Tonight we looked at the way our body language tone and focus on people can have a dramatic impact on how that person shares information through conversation. As an observer to the practical exercise carried out I could see a vast contrast of emotions so much so that the atmosphere in the room changed. I could visibly see that the listener who was playing the disinterested party was forcing answers onto the speaker in a manner that was causing the speaker to withdraw the listener was using words that affirmed a negative self belief that the speaker was confused and that nothing could be done about it. As humans we are always striving for an answer to the problem any problem. we can’t help it it’s in our nature and this can become an issue when we reach out for help through council, the very fact that we don’t have the answer to everything means that counsellors and psychologists are safe in their jobs, if humanity had an answer for everything then people would not have these soul searching issues to share and life would be very dull. In some cases people who say “I’m depressed to their GP are more likely to handed anti-depressants to deal with the issue rather than being sent to talk with someone about the issue and this is very common. In the past decade the happy pill has been popped more times than ever before leaving the big question what about counselling? What I learnt from that evening going through the practical lessons was that I still need to learn to listen to the key points that speakers make when addressing their issues and keeping answers to an appropriate minimum. I am hopeful that I can change during this course and the more practical lessons I do and the more I challenge myself in this area of counselling the better I feel about myself and the conversations I will have in the future.

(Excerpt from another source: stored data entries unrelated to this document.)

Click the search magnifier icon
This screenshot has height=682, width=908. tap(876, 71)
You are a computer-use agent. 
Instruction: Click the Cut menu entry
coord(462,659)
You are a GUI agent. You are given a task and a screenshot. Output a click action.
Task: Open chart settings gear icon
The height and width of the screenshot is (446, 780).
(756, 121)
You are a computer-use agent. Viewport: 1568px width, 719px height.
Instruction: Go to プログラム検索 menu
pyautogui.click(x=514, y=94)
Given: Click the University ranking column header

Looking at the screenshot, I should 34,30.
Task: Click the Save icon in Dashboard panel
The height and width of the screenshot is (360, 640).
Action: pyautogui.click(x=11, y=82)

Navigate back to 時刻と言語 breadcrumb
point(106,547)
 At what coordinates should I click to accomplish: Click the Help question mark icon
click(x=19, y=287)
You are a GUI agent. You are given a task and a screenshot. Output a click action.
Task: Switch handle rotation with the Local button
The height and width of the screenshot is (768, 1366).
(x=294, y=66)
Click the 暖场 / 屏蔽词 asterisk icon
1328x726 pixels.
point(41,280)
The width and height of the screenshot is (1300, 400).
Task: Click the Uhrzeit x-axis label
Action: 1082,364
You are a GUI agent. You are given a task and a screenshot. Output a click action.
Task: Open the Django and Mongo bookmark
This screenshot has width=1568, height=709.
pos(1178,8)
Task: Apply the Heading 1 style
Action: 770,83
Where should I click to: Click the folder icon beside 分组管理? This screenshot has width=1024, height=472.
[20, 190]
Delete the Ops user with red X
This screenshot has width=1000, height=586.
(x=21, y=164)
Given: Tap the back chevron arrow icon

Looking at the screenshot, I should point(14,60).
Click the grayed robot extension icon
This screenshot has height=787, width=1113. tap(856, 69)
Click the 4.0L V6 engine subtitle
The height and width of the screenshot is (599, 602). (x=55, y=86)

|Akouo is the Latin for listen something which in our society amongst all races and sexes we all struggle to do. In a world of ever increasing technological reliance to feed our daily lives we forget what listening and being listened too is like. I for one cannot listen to a person intently when there is music on or the radio is blaring or a television is on, I find that even in a crowded room I still get half of a conversation even though I am looking at the speaker directly in the face. The only time I have been able to really truly listen to someone is in a quiet place where I am comfortable and so is the speaker. As a person who has had the need to be counselled I now see how important it is to make the time and to prepare and environment where a person or people can truly share. I am super excited about becoming a councillor and yet a little bit nervous as to what I am getting myself into not just exposing myself but being exposed to others. I want to be able to learn to be more empathetic to people and become more receptive to emotions. I felt almost embarrassed when I was asked why am I wanting to become a councillor and getting to the point of admitting that I want to help those who have been or are still struggling with the same issue that I am currently struggling with (porn) was hard and I could sense from the other students in the class a mix of surprise and embarrassment. I know there are people out there who need help and from my experience I can see that the UK is woefully lacking in support for this issue because it is still seen as taboo or an age thing that teenagers go through, I would like to be able to lobby government on behalf of addicts to systematically shut down the pornography industry in this country and shut down and remove websites from the UK web network and to setup a program of rehabilitation and decent education of the differences between sex and love or porn and love. We owe it to our children and their children to make this change now for the better.